The goal of this study was to evaluate OCA2/HERC2 locus variants for impact on time to develop cutaneous squamous cell carcinoma (cSCC) in organ transplant recipients (OTRs) who are at elevated risk of developing cSCC.
Participants were solid organ transplant recipients ascertained from two centers (n=125 and 261) with an average of 13.1 years follow-up post-transplant. DNA was available for genotyping for all participants in addition to medical records and questionnaire data. The Ohio State University (OSU) study design was a case-control with prospective follow-up, and the University of California San Francisco (UCSF) study design was a national cross-sectional survey with retrospective chart review.

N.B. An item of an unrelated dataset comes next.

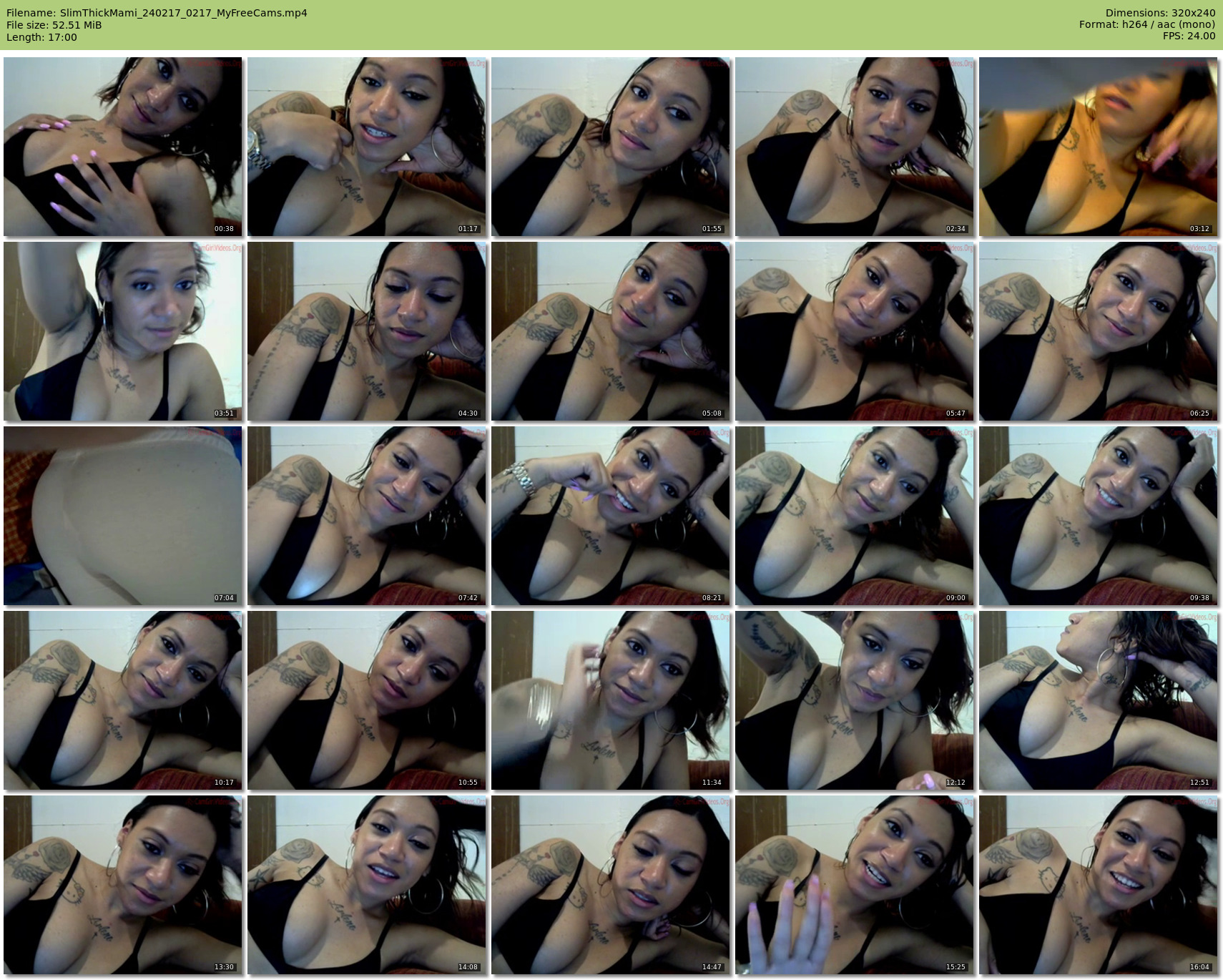
Task: Click the Dimensions 320x240 text
Action: pos(1160,13)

OCA2 variants rs12913832 and rs916977 were significantly associated with time to first cSCC post-transplant. OTRs homozygous for the brown eye alleles of rs916977 (GG) and rs12913832 (AA) had significant delays of time to first cSCC post-transplant compared to individuals homozygous for the blue eye alleles [HR=0.34, p<0.001and HR=0.54, p=0.012, respectively]. Both variants were highly associated with eye color in combined studies (p<0.001).
This study is the first to show an association between OCA2/HERC2 variants and time to first cSCC post-transplant which may impact dermatologic screening recommendations for high-risk populations.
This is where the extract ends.